During Day Zero, no tools see the threat, and no-one has any clue as
to what is going on or what should be done to fix things. All you
have is core malware theory to fall back on, and if you get that
wrong, you can not only lose your "live" installation and data but
taint your backups too.

Day Zero is why I take this stuff seriously, because it can create an
unmanageable bulge in the demand for tech services that make it
impossible to maintain promised service levels (unless you have one
tech dedicated to each client site).

Day Zero can escalate rapidly - Sapphire (Slammer) went global in 10
minutes. That's a big-bang start; if defences take the nominal "day"
to chase after the galloping horse to lead it back to the stables,
it's going to be one hell of a day.

>>>| I rotate the 3-disk set every Sunday - the 3rd disk will go on the
>>>| shelf away from the computer.
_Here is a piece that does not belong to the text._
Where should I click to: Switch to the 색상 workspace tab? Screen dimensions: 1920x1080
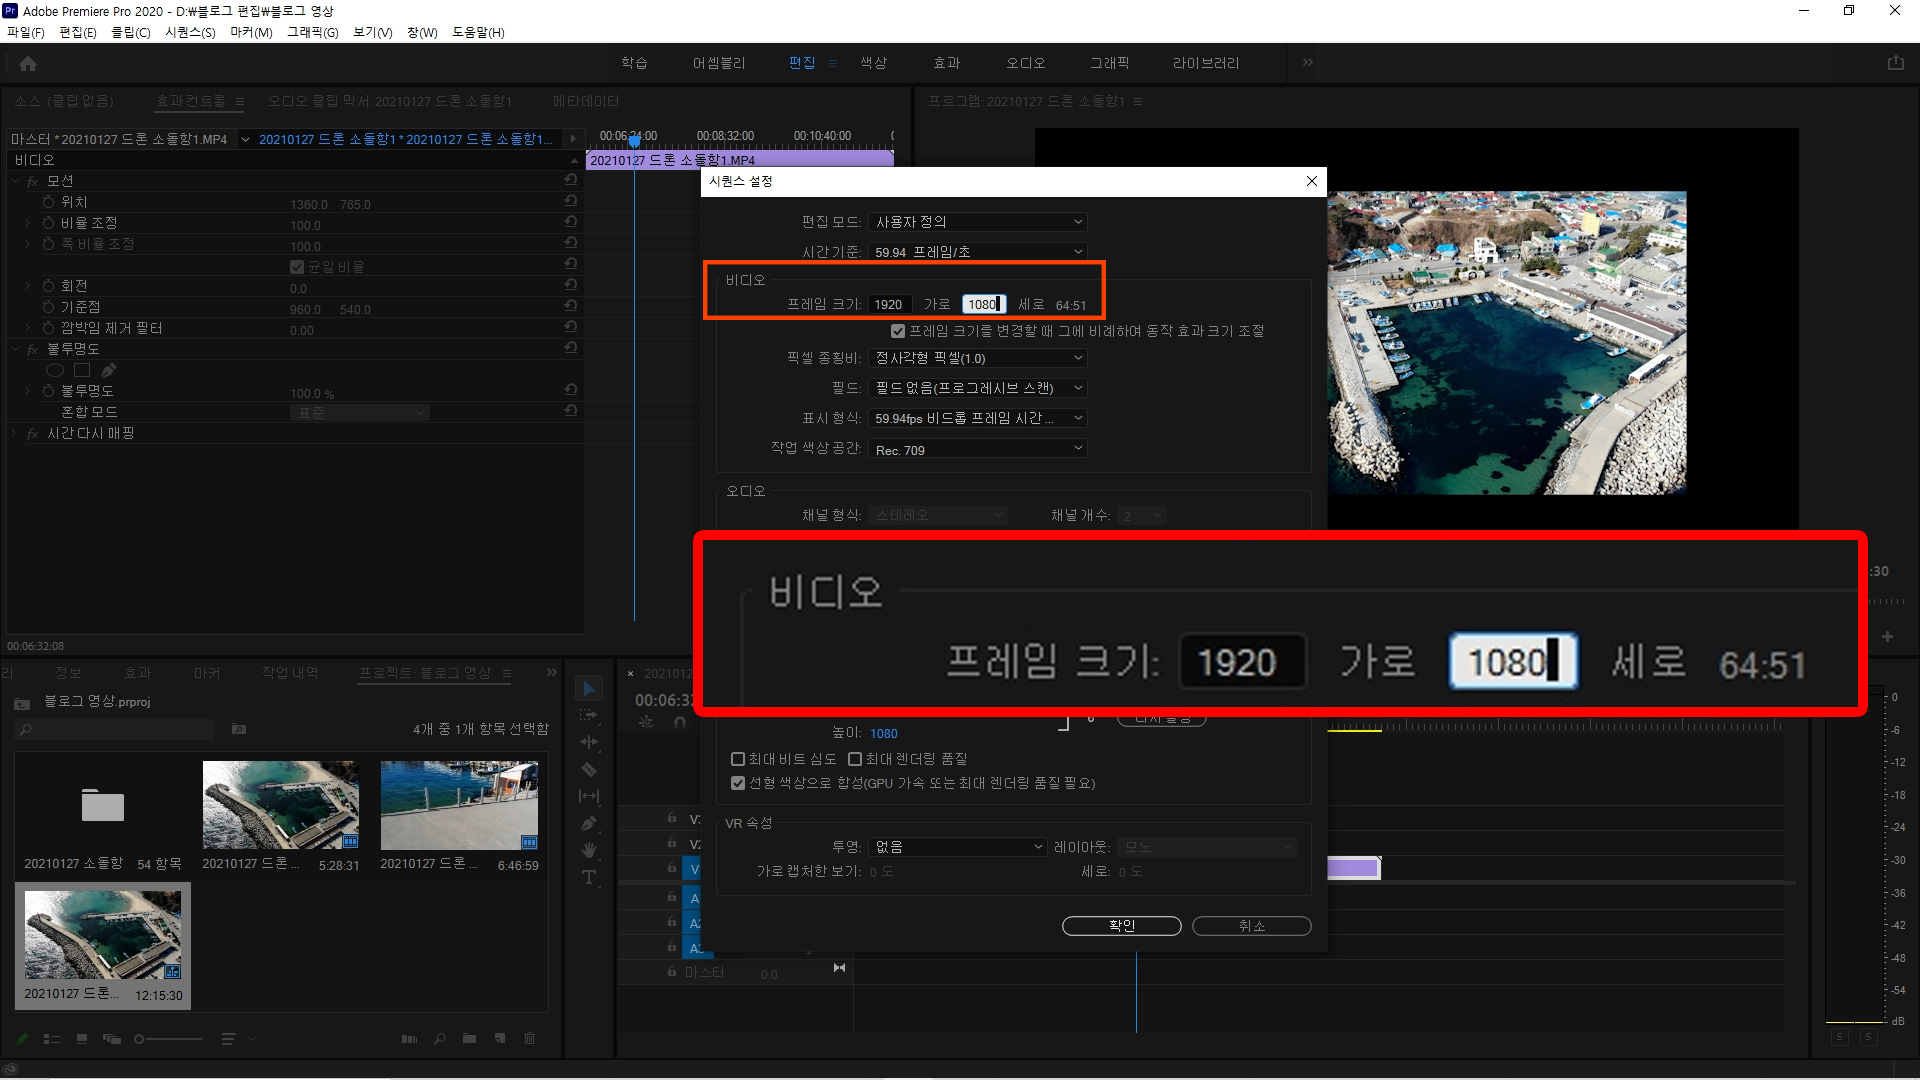[x=873, y=63]
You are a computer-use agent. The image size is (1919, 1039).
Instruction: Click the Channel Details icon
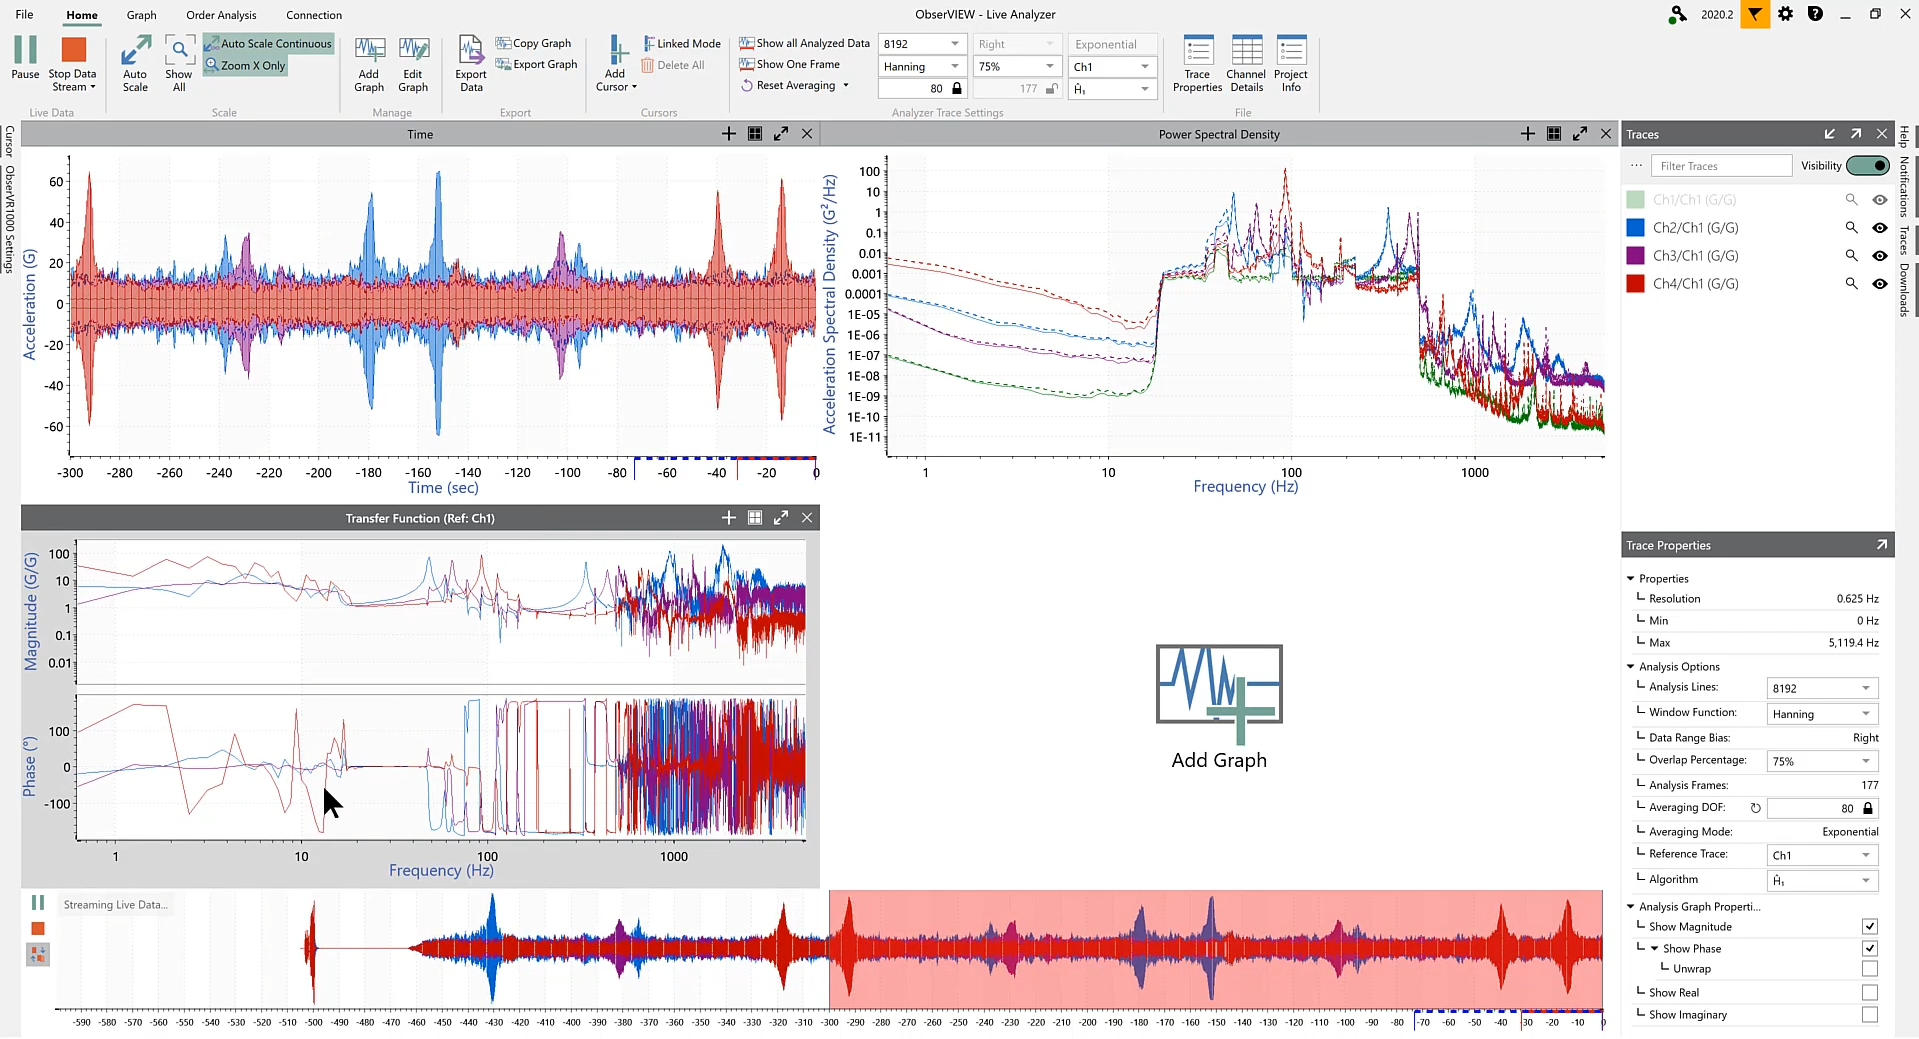point(1246,62)
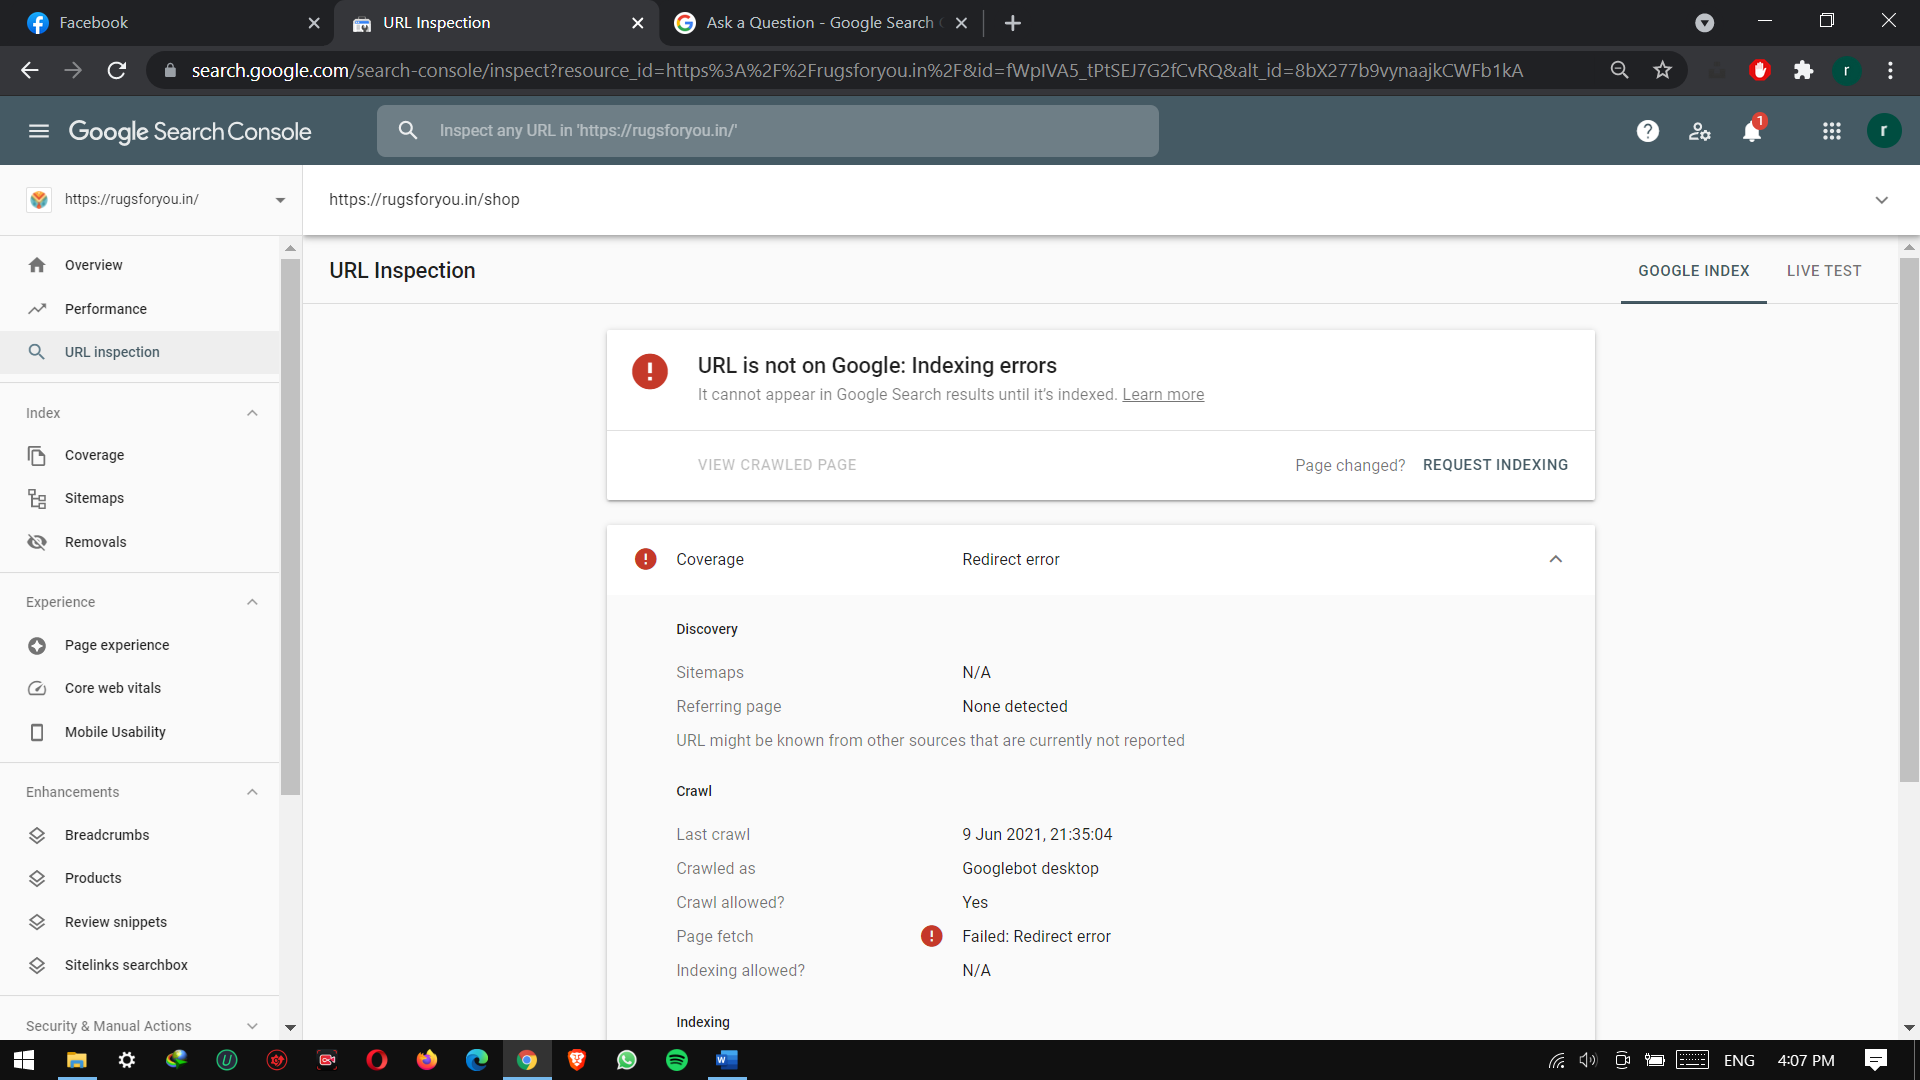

That way I am no worse off than a few
>>>| hours if something happens, and if the entire unit craps out, I am no
>>>| worse off than 1 week.

>>In addition to the above, I'd maintain a few generations of pure-data
>>backup via more conventional means, applying hygiene to maintain data
>>purity (no infectable code, no incoming material, no sealed-box .ZIP
>>etc.) to hedge against malware attack. A malware that goes active and
>>evades your av will pervade all your backups within a week.

>I am considering that. I have a standard removable bay that I can use
>a disk cloner to backup to. But that means I have to buy a 4th disk or
>use the 3rd disk for that instead of rotating it thru the Enermax 352.

What I do is the following:
  - choose safe edge apps that don't run data as code
  - choose safe edge apps that don't mix incoming code with data
  - locate data, and only data, in a particular subtree off C:
  - locate incoming material in a different subtree off C:
  - create a 2am Task to archive data set to another HD volume
  - that archive process retains the last 5 backups on FIFO basis
  - create a read-only LAN share of the backup location
  - create a 4am Tak to pull most recent backups from these shares
  - manually do the "last mile" of collated backups to writable disk

Reading the above makes it obvious there's no Outlook Express, much
less Outlook, in use. Outlook is the worst; not only is it dumb
enough to be exploitable from email "message text", and merges
incoming attachments with data you want to keep, it stores all of this
in a single unscannable .PST file and can be scripted to expose email
and address book data, automate malware transmission, etc.

Outlook is trying to be less easy to exploit in such ways, but the
same inherently dumb design remains. It takes more than 50 coats of
weatherproof paint over soggy cardboard to build a lighthouse.

>However, no matter what I do, I still have to create this long-term
>backup, and it is just as possible for it to become contaminated by
>the same reasoning applied to the weekly and daily backup.

Yep.

>That's why it is crucial to prevent malware to get on your system to
>begin with.

Sure, but that is a goal you can approach, but can never be sure you
have attained. Perhaps our perspectives differ; as a user, you'd do
what you can and call in tech assistance when things go wrong. My
perspective is from that of the tech you might call in, and with
current OS design, much of my cupboard is bare.

"NTFS? Sorry mate, you're ^&%$ed"

XP is simply not built with data recovery of the regaining of
ownership from malware in mind - no-one has thought that far.